# Petrol station jet wash?



## Ash4ord (Feb 25, 2010)

I have just moved into a flat which makes carrying buckets of water out side to wash the car a pain in the ****, Ive went to my local BP Today and noticed their self service jet washer has various settings such as foam,wheel wash,wax and power wash, Does anybody know what products they use? i was thinking about taking my own wash mitt and a bucket, fill the bucket with the jet wash, then foam the car up and use my own mitt would be soooo much more convenient for me and i could then just use a quick detailer at home. im just wondering what products they use as far as the foam and wax etc?


----------



## Soul boy 68 (Sep 8, 2013)

I would hazard a guess and say the jet wash products will not be to the same high standards as the products we use, that's not to say they are not very good and somebody in your situation should not have much to worry about. I actually use jet washes in the winter months, but a word of warning ! don't use their brushes or you are asking for trouble :thumb:


----------



## Naddy37 (Oct 27, 2005)

Or, you could invest in a Nomad Portable Pressure Washer, and wash the car at home.


----------



## TT55BLK (Aug 19, 2013)

The Nomad is not the same thing when it comes to pressure and capacity. You can just use their water and still take the buckets with your own products. Apply LSP at home or if claying and so on the Nomad or similar is good enough for rinsing.


----------



## Mike_Wizz (Aug 5, 2013)

I used to go to my local morrisons and use the jet wash weekly late at night with my own soap buckets etc until I got an external tap. I wasn't annoying any of their customers so they left me to it


----------



## TT55BLK (Aug 19, 2013)

Morrisons anytime jetwash is good and you can buy multiple tickets which helps :thumb:


----------



## m1pui (Jul 24, 2009)

Filling an empty bucket with a petrol station jet wash lance isn't the easiest thing to do.


----------



## BrummyPete (Jun 10, 2010)

The BP by be has turtle wax written all over it so I assume that's what they use, personally I take my own bucket and shampoo and just rinse with the lance, fill the bucket then rinse again, normally only costs a couple of quid too


----------



## Kenny Powers (May 29, 2013)

Have you looked into the whole ONR thing OP?


----------



## rcwilson (May 13, 2011)

I wash my wheels at home and rinse with watering can. I then do all the small details with a detail brush and shampoo in spray bottle. After this or while this is going on, fill some of the buckets which have watertight lids and place grit guards. Drive to car wash bay and use only the water, at this stage pre-soak your arches put some shampoo into the already warm water and blast with power hose while giving the car an initial rinse down. After time runs out of initial rinse, wash the entire car, door jambs etc then dry at the garage with towel or drive home the short distance like me and dry the remaining water there. Not ideal by any means but gets the car cleaned to a respectable level!


----------



## richardr (Oct 21, 2013)

Ash4ord said:


> I have just moved into a flat which makes carrying buckets of water out side to wash the car a pain in the ****, Ive went to my local BP Today and noticed their self service jet washer has various settings such as foam,wheel wash,wax and power wash, Does anybody know what products they use? i was thinking about taking my own wash mitt and a bucket, fill the bucket with the jet wash, then foam the car up and use my own mitt would be soooo much more convenient for me and i could then just use a quick detailer at home. im just wondering what products they use as far as the foam and wax etc?
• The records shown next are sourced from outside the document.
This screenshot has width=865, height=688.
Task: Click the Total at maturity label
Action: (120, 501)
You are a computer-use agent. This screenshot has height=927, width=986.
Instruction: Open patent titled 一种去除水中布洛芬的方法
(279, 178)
Have you had a look around your building on the ground floor?

You might find a "landlords supply" tap it might be in a cupboard


----------



## Mike_Wizz (Aug 5, 2013)

m1pui said:


> Filling an empty bucket with a petrol station jet wash lance isn't the easiest thing to do.
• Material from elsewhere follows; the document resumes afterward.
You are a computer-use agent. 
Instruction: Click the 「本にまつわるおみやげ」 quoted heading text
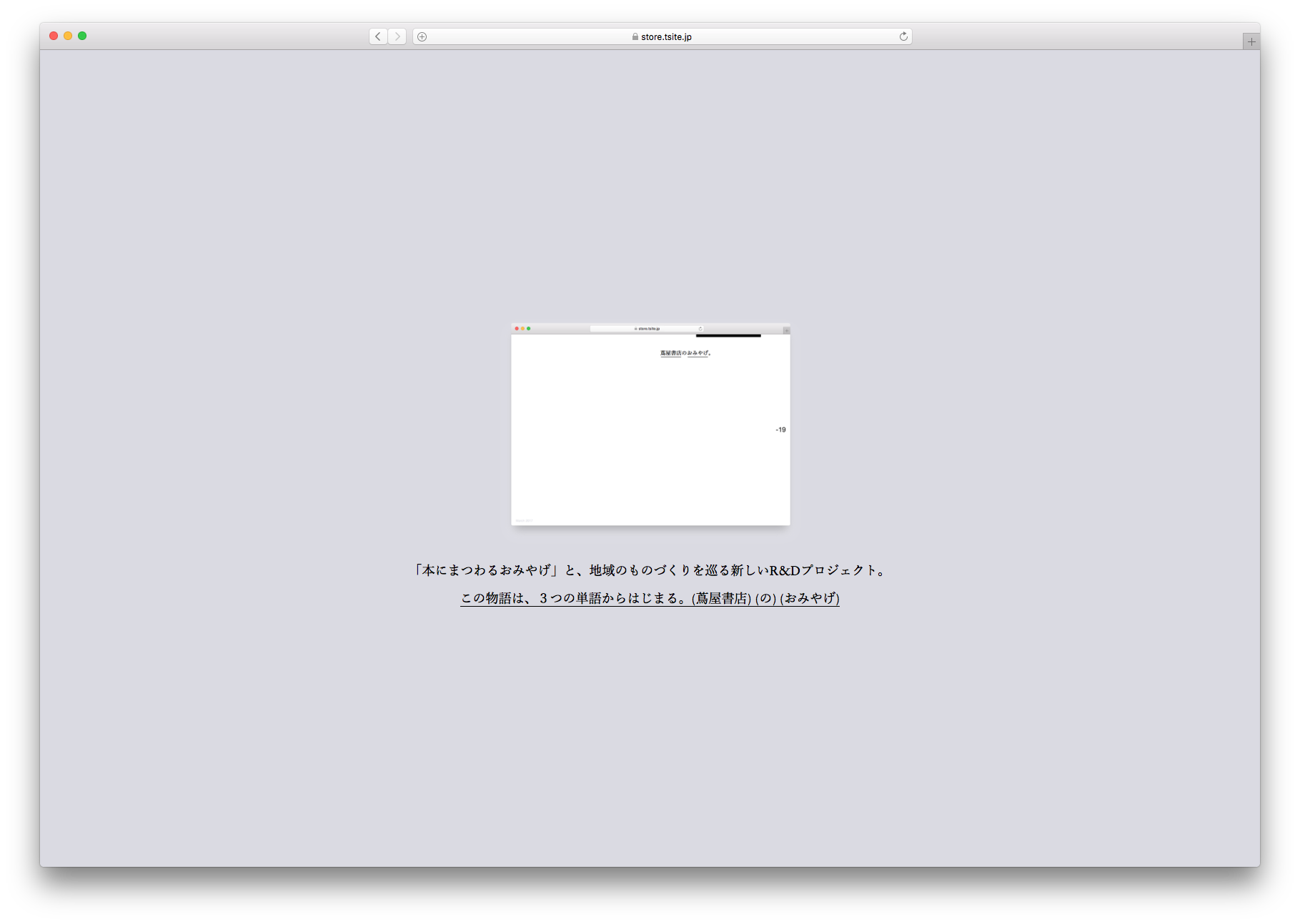coord(486,570)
Take your own water in bottles


----------



## rf860 (Jul 24, 2011)

m1pui said:


> Filling an empty bucket with a petrol station jet wash lance isn't the easiest thing to do.


This!

Tried this when i first moved into my flat, cue a very wet me!


----------



## m1pui (Jul 24, 2009)

Mike_Wizz said:


> Take your own water in bottles


Or even easier, buy a bucket with a lid


----------



## KeithOPC (Dec 22, 2012)

I bought a few lidl 5litre bottles of water which I use to fill my buckets with.

I re fill them at home to bring if it's at night.
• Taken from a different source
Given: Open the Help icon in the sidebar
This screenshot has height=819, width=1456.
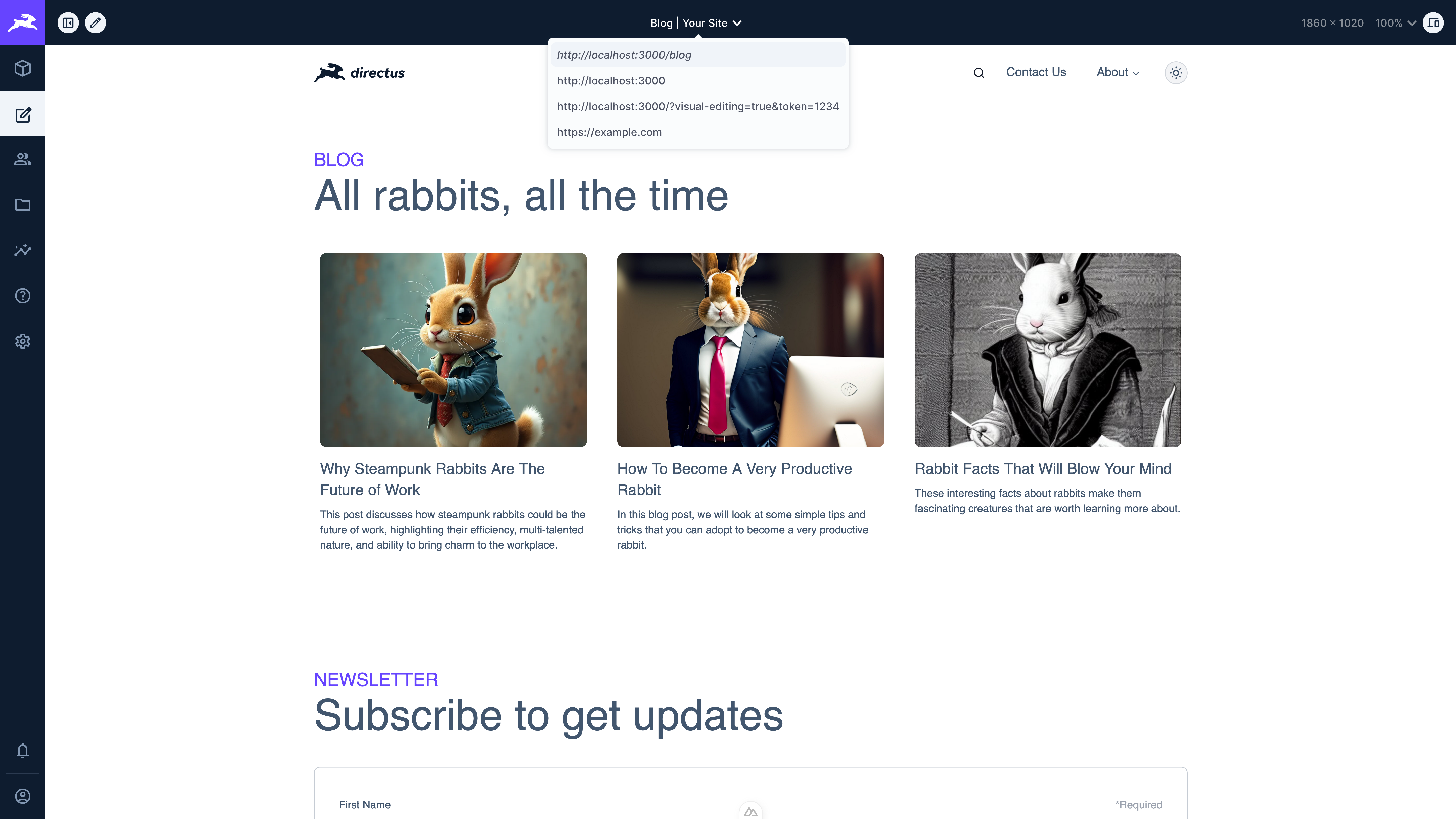Looking at the screenshot, I should point(22,295).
Only use there power washer at the garage.


----------



## liam1 (Jul 18, 2010)

hi I have a similar problem my kitchen is at the back of the house ,and after spending years carrying buckets of water through the house ive just ordered a karcher k5 so I can use it with a water butt, I have no way of fitting a hose at the front of the house.


----------



## Avanti (Jan 17, 2006)

Ash4ord said:


> I have just moved into a flat which makes carrying buckets of water out side to wash the car a pain in the ****, Ive went to my local BP Today and noticed their self service jet washer has various settings such as foam,wheel wash,wax and power wash, Does anybody know what products they use? i was thinking about taking my own wash mitt and a bucket, fill the bucket with the jet wash, then foam the car up and use my own mitt would be soooo much more convenient for me and i could then just use a quick detailer at home. im just wondering what products they use as far as the foam and wax etc?


I have a power washer but in the winter I put some shampoo mix in spray bottle spray the car over then use the forecourt washer to rinse off.


----------



## phillipnoke (Apr 1, 2011)

I just use them for washing under my wheel arches


----------



## lowejackson (Feb 23, 2006)

Perhaps one of the rinseless products are worth a look. Maybe give the car a quick clean at the petrol station and then rinseless wash nearer home


----------



## Aldoo (Feb 24, 2014)

I use one of those pump up weedkiller sprayers/fence painters to spray the car with and then rinse off

doesnt get it spotless, but through winter when you need to get the salt off it'll do!
I tend to give a proper wash every few weeks - having good wax on helps a lot too!


for you not having a outside tap a bucket with a lid is something i'd defiantly be after!


----------